*What this task involves*:
Using the records below, output the stretch that opens with the line containing "Petit Petit Bistro (38, 145)" and closes with the line containing "Mestiço (32, 81)", exactly and including both lines, with nothing more.

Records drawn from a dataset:
━━━━━━━━

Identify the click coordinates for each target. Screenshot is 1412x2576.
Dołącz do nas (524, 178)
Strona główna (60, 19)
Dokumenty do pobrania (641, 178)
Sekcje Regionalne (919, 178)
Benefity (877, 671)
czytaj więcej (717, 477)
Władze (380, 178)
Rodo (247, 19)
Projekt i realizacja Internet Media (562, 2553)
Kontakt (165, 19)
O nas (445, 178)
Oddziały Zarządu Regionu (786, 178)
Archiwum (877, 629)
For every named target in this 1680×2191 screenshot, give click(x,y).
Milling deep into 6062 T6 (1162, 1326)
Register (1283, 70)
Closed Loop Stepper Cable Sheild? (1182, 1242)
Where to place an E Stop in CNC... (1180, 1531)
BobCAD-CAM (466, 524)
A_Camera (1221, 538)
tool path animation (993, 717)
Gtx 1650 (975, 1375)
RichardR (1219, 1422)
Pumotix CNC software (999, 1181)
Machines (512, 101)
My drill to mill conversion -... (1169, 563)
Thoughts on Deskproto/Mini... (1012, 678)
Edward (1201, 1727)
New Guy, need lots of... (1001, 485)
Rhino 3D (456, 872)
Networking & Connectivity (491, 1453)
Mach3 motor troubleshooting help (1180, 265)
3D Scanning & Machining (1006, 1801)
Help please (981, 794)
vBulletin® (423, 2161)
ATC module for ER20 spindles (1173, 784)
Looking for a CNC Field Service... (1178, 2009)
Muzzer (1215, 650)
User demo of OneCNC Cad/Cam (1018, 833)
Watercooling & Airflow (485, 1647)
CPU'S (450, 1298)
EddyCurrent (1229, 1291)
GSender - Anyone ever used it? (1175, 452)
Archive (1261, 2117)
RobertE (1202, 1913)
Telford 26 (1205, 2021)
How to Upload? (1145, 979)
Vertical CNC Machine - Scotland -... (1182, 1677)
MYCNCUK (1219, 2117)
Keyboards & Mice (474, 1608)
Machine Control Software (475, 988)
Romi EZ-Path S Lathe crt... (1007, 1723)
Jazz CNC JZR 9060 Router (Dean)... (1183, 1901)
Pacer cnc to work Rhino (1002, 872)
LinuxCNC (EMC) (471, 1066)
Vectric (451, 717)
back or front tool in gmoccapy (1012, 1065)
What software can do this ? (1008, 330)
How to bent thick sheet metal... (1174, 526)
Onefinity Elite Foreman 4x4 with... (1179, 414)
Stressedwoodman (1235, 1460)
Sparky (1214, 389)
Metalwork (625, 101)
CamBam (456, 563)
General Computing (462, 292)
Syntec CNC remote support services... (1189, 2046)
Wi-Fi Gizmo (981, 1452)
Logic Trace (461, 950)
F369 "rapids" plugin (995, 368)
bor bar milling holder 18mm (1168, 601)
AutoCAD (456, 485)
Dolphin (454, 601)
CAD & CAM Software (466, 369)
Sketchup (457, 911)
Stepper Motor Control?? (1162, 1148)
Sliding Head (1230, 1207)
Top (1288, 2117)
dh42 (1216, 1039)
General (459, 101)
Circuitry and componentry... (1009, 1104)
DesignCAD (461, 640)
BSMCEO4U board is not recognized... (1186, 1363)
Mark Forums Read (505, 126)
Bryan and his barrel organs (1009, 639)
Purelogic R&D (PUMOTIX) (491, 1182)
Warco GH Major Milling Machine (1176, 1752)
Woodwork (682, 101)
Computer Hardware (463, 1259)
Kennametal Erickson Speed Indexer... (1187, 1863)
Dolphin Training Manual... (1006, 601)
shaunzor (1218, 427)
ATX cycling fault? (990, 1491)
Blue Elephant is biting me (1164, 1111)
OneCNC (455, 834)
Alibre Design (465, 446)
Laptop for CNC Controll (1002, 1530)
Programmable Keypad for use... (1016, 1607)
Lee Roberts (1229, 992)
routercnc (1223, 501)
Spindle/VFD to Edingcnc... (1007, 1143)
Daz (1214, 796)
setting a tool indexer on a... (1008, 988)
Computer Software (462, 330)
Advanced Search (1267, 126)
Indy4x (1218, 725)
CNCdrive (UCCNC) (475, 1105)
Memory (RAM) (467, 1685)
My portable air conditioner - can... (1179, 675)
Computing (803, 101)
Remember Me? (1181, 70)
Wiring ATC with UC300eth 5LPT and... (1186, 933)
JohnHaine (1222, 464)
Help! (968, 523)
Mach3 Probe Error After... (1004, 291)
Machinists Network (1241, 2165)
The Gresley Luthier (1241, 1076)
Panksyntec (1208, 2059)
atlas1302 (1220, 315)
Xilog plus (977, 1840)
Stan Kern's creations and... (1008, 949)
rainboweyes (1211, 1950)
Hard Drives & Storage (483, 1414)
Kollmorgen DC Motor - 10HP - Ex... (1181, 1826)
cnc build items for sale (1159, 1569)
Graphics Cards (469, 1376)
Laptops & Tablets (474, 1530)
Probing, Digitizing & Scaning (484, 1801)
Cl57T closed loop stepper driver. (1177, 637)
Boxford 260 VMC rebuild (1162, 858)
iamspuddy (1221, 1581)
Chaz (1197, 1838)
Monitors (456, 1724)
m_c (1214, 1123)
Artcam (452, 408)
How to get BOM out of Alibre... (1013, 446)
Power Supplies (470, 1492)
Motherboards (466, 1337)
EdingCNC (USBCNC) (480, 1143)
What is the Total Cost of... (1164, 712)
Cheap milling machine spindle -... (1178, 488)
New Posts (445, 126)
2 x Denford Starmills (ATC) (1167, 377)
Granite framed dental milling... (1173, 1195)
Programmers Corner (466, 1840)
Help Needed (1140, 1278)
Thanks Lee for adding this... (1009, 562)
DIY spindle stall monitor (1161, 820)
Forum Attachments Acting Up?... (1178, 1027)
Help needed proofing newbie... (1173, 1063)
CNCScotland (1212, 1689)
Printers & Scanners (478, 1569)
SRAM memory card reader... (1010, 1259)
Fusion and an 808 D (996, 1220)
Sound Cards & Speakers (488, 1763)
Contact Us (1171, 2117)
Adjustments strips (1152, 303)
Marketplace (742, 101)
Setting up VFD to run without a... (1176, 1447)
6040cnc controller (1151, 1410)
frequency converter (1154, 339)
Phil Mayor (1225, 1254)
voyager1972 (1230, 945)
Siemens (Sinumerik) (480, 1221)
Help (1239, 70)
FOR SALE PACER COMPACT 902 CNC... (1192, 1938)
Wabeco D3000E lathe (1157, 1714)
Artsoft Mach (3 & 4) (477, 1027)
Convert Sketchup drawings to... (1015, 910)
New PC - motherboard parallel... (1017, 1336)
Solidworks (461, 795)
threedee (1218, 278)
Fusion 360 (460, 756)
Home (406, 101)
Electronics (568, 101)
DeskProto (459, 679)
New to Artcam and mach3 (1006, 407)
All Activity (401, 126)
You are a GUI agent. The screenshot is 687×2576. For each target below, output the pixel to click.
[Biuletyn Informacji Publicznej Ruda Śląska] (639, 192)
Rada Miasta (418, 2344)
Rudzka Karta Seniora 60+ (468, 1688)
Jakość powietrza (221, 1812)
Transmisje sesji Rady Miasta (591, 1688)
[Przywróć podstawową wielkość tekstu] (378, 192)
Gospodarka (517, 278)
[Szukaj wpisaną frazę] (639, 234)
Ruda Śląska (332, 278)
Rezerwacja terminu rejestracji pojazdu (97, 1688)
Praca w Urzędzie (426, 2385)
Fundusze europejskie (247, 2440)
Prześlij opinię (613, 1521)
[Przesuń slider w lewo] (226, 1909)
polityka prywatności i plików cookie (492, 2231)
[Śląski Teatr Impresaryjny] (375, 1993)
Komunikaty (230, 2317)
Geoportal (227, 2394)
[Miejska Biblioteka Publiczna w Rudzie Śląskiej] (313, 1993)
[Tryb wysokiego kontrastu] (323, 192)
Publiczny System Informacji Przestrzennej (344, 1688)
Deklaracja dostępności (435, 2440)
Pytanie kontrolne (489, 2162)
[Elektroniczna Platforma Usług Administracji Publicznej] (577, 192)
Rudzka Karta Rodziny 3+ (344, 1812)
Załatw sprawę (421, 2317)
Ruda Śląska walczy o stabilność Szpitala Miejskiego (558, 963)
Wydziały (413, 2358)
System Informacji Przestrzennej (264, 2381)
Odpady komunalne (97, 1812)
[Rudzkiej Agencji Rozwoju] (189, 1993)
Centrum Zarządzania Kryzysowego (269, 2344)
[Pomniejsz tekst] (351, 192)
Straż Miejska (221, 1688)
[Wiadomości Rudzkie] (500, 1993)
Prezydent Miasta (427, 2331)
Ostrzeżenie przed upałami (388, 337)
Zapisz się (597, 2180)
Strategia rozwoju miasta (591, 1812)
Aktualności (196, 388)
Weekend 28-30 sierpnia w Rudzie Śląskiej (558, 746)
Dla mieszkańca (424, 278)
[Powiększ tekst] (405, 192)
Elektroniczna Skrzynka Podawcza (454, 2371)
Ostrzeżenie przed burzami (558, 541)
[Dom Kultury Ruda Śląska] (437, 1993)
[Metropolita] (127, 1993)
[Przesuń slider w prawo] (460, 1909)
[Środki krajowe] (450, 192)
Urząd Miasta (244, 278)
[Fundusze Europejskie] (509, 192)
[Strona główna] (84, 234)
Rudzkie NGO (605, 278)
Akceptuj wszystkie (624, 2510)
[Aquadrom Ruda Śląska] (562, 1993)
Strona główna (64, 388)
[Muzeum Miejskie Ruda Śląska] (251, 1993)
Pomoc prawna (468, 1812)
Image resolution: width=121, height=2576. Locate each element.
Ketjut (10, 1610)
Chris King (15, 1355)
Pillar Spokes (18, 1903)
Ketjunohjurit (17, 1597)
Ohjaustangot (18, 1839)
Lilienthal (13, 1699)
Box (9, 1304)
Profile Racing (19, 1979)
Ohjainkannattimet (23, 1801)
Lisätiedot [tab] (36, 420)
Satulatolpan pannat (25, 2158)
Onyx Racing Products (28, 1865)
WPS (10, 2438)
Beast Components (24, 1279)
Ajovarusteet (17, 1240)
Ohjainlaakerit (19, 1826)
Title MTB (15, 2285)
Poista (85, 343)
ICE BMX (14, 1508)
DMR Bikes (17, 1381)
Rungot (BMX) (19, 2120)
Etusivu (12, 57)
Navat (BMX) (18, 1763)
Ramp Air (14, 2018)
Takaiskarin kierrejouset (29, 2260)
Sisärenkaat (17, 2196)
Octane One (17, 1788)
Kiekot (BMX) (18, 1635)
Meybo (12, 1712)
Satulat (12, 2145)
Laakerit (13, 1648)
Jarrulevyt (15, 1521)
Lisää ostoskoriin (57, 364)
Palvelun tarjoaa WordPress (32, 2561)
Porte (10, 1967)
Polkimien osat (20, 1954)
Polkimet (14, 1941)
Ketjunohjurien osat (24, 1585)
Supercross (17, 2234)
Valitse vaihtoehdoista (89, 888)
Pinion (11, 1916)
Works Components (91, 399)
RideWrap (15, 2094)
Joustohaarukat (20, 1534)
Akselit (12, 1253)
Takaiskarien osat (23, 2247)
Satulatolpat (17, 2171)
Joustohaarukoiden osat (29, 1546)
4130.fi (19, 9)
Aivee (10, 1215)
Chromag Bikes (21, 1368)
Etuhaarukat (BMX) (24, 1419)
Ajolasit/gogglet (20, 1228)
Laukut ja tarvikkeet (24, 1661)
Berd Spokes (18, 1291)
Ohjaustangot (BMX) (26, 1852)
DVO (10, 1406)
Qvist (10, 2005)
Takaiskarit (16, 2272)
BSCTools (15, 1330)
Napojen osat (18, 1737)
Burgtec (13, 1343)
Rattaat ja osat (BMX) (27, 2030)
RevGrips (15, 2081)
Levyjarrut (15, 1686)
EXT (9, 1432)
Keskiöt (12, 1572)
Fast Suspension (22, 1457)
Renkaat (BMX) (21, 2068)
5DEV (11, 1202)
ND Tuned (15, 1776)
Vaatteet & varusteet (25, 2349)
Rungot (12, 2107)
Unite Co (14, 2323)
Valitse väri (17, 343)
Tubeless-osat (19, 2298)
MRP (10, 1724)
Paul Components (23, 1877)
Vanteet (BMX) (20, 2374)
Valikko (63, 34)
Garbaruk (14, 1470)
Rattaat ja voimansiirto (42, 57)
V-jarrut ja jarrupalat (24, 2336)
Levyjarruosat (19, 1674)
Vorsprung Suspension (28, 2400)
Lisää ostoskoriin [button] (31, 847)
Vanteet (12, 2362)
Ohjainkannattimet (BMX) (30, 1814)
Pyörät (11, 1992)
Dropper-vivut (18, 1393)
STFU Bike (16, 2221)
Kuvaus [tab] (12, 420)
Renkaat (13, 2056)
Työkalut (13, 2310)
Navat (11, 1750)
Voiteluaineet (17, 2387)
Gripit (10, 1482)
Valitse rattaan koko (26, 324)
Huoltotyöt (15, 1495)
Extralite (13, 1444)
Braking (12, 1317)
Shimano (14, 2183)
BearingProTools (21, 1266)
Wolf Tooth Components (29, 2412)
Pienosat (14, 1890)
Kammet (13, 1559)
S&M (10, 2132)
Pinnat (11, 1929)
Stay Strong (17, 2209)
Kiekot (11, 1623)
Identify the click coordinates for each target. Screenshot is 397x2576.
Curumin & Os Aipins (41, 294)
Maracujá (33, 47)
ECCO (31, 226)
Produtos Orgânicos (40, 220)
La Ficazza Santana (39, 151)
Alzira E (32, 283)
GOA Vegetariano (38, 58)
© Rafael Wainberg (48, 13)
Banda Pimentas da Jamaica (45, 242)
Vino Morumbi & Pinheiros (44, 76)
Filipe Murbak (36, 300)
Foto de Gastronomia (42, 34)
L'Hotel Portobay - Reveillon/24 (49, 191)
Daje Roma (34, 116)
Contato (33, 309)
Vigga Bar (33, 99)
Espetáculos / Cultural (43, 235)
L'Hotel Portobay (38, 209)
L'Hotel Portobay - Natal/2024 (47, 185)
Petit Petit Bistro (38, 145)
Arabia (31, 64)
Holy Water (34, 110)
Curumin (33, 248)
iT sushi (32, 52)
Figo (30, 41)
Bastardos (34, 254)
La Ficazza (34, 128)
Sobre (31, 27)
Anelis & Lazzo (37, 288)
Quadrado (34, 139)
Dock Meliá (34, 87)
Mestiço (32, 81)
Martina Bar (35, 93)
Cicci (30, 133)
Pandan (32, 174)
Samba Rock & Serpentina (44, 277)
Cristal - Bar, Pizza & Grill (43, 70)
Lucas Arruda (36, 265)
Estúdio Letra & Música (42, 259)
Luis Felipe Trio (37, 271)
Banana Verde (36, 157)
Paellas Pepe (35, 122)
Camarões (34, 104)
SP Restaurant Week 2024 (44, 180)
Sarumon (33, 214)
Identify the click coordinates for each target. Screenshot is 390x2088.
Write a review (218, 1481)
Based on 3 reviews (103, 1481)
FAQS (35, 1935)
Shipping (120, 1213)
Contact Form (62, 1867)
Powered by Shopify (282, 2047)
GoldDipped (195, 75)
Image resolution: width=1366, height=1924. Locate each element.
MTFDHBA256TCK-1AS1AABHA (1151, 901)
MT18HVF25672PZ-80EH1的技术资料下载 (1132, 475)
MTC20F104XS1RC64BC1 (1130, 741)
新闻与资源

━━━━━━━━

*Completed task*:
Petit Petit Bistro (38, 145)
Arabia (31, 64)
Holy Water (34, 110)
Curumin (33, 248)
iT sushi (32, 52)
Figo (30, 41)
Bastardos (34, 254)
La Ficazza (34, 128)
Sobre (31, 27)
Anelis & Lazzo (37, 288)
Quadrado (34, 139)
Dock Meliá (34, 87)
Mestiço (32, 81)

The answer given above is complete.